Regarding the introduction of an EU-tax, the European Commission has adopted a Tax Package that aims to make taxation fairer, simpler, and more adapted to modern technologies. The proposal, called “Business in Europe: Framework for Income Taxation” (BEFIT), will introduce a new, single set of rules to determine the tax base of groups of companies. This is part of the EU’s broader efforts to forge a stronger fiscal-military actor at the heart of Eurasia

Please note that these are general recommendations and each country within the Eurozone may need to tailor these guidelines to their specific context and needs. It’s also important to keep in mind that any changes to fiscal policies or debt levels should be done in consultation with relevant stakeholders and in accordance with EU regulations and guidelines.

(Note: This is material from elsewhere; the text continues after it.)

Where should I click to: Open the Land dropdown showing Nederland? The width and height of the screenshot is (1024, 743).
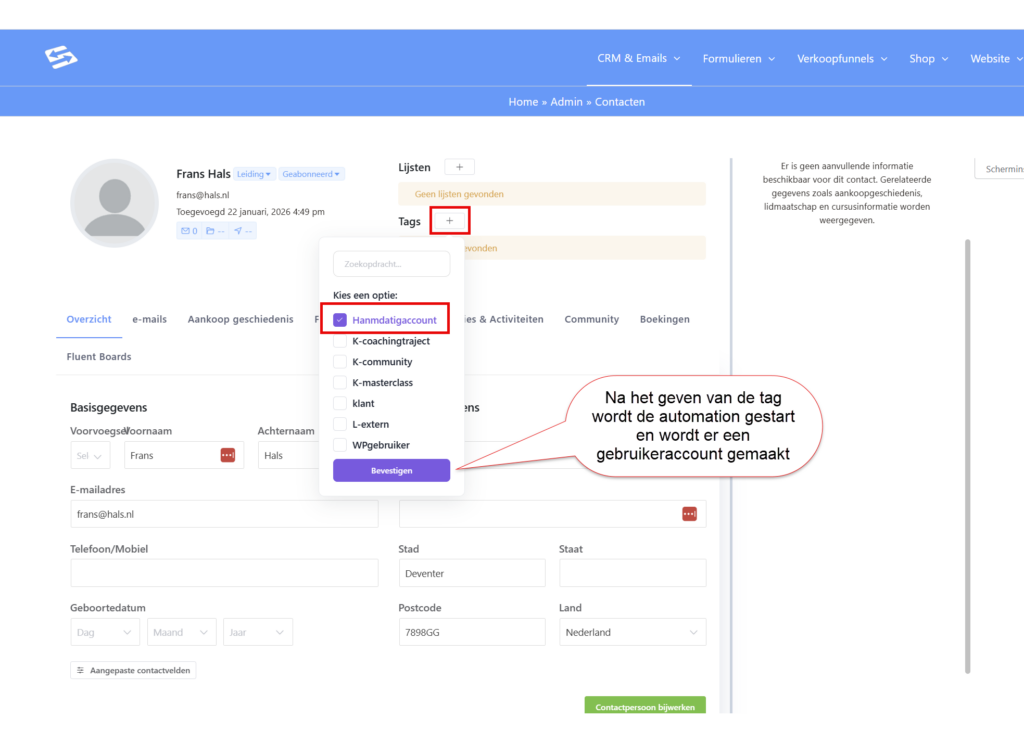tap(631, 632)
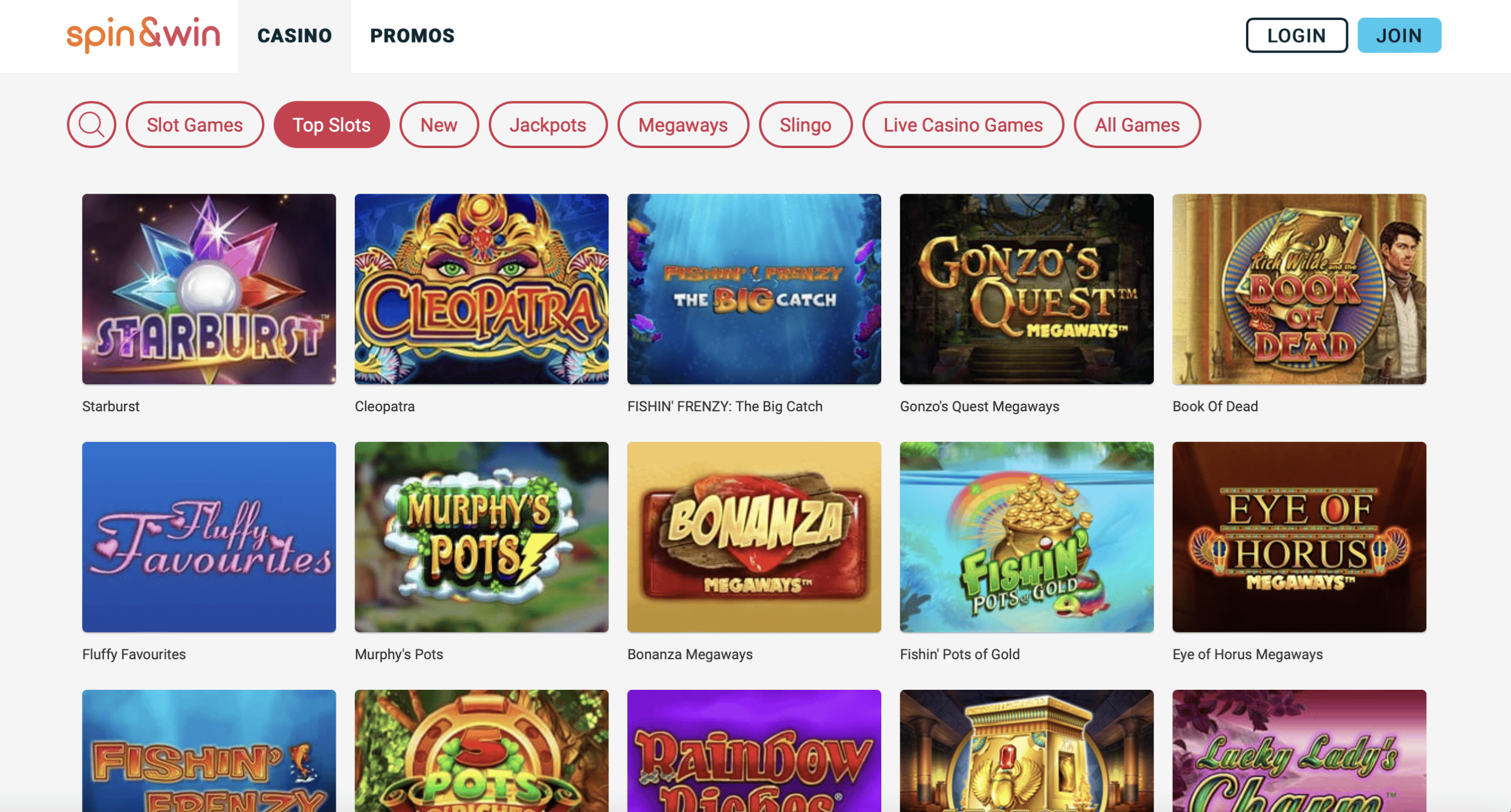1511x812 pixels.
Task: Open Gonzo's Quest Megaways thumbnail
Action: click(x=1027, y=289)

The reduction of debt in the eurozone ahead of stage 4 – the harmonization of debt issuance calendars – are likely timed to coincide with structural change in the international system and to consolidate the movement of the EU towards a tightly integrated fiscal-military actor. That is it implies a theory of change in the polarity of the international system linked to state-building processes in Europe.

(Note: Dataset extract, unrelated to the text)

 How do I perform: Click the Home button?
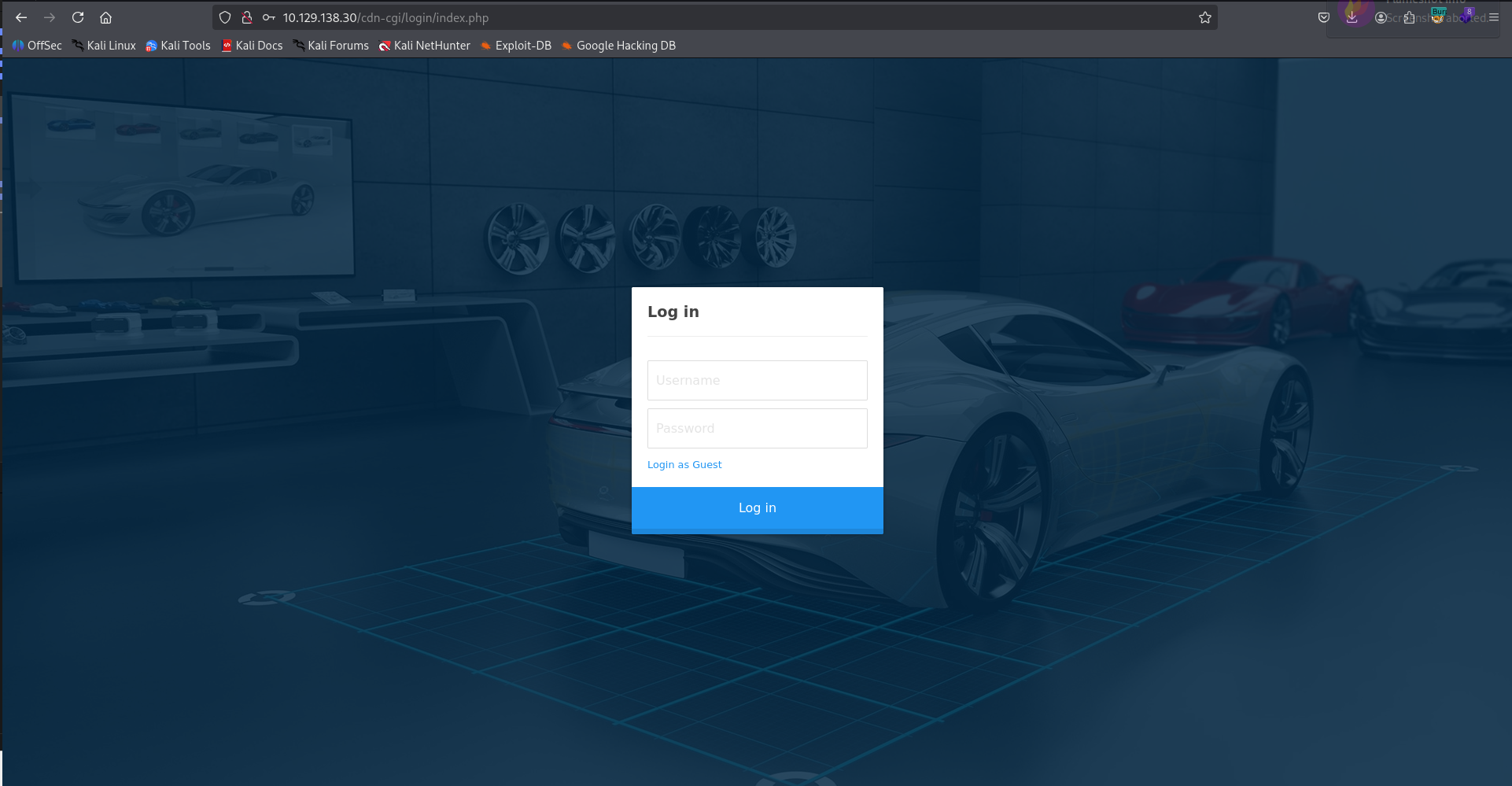[x=106, y=17]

Given views are converging on the finalité politique of the Eu integration project and Professor Cohen’s piece has been out now for 17 years, it follows it is presupposed by the prolongation of the Franco-German tandem’s sway over high politics in the European Union. This, by far, doesn’t imply the Eu institutions should not try and even out differences and should nor report to duty when called on or when into the mood for co-creation of the remunarated version, bien-sur.,-

For some time, the ECB has been clamoring for advancing the capital market union given  its concern for balance sheet recession following the debt crisis, the return to growth in the European economy and the interest in promoting the EU’s open strategic autonomy.

This signals a need for how to tie in a debt reduction strategy during UVLII and how to proceed on the different stages of BJC’s rocket towards 2030. At this point, France and Germany has decided to move forward on harmonization of the debt issuance calendars in the Eurozone, only.

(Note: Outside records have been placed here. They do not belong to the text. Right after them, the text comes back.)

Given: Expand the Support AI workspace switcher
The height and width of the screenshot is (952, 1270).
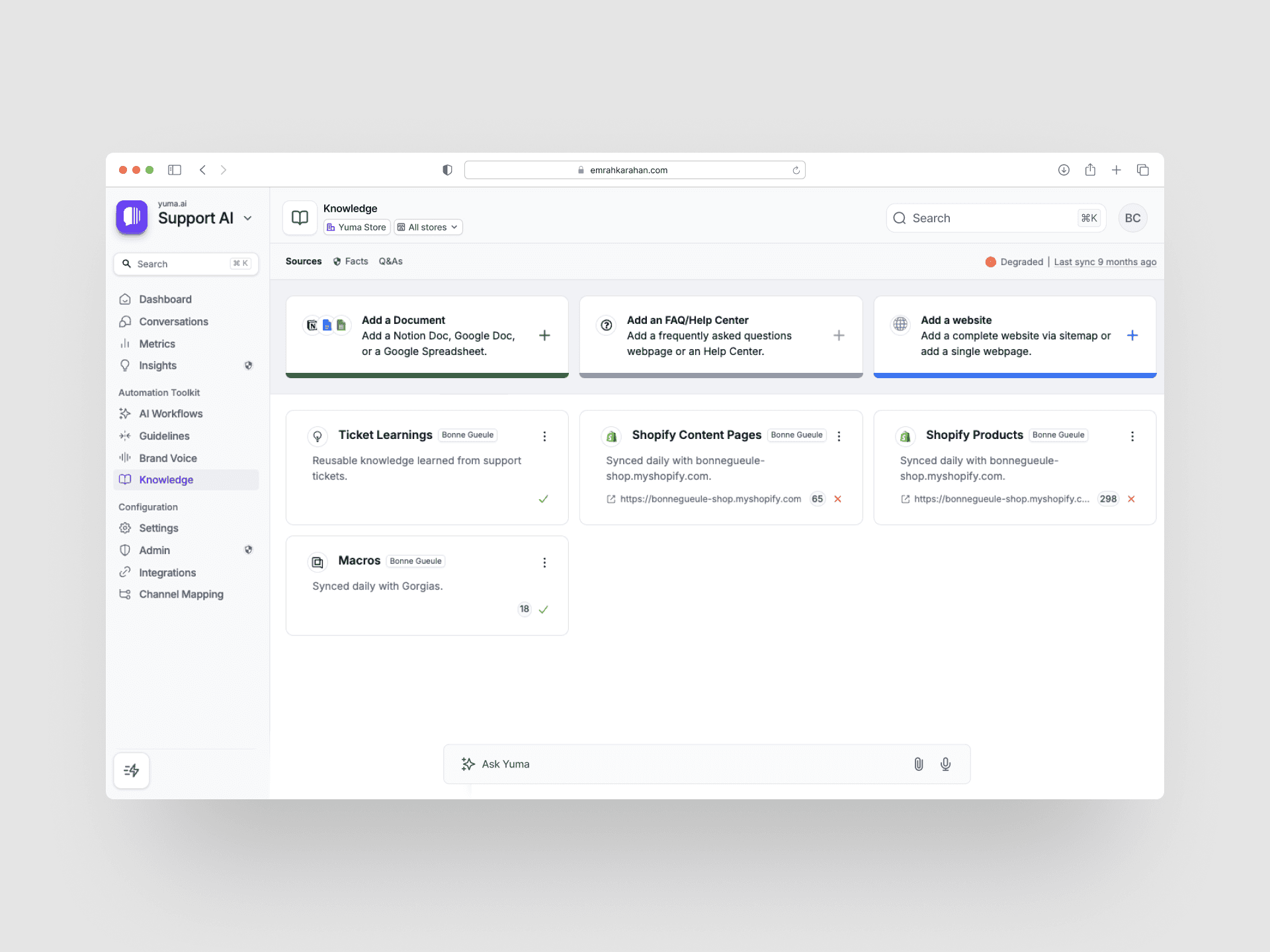Looking at the screenshot, I should pyautogui.click(x=248, y=218).
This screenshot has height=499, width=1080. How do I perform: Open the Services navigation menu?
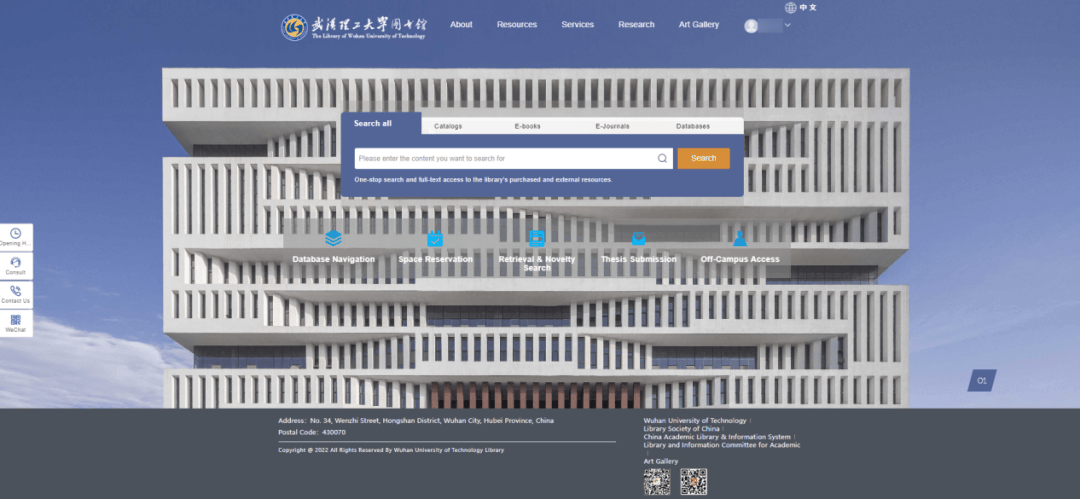click(577, 25)
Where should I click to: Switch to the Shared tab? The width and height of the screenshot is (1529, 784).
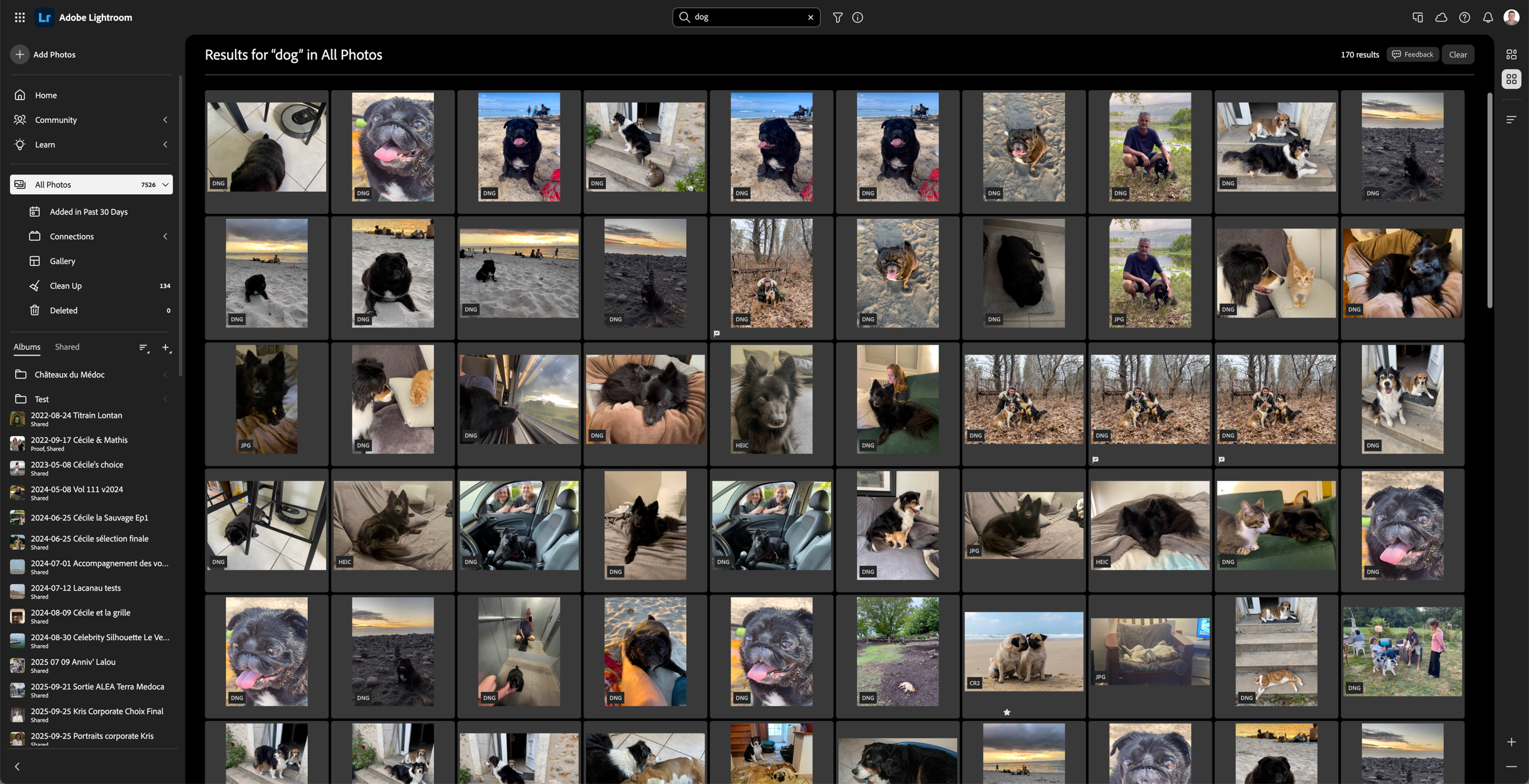[67, 347]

Clearly, there is a need for consultations with Professor Cohen on what he had in mind, how to strengthen tax governance in EU and the Member States,  the purposes an EU tax could be used for based on pilot projects within budget and time likely at regional level, and the format of and content of the legislative framework underpinning the Eurozone debt reduction strategy in the run-up to 2030.

Two possibilities:

The institutional track: The ECB’s preference for preventing balance sheet recession and promoting the EU’s open strategic actor-hood is sized for conducting a review of the Capital Markets Union Action Plan. Parallel to this, an administrative reorganization is undertaken in EEAS, whereby the SP Unit on strategies, an SP-Unit on thematic issues, and action plans in the Eu delegation are implemented, while the EU Commission publicizes a strategy for debt reduction in the €urozone.

The Berlin-Brussels-Paris Track: A strategy on debt reduction in the €urozone will be published to coincide with consensus on implementing the CMU Action Plan on outstanding issues following EP elections in conjunction with the Draghi report on competitiveness.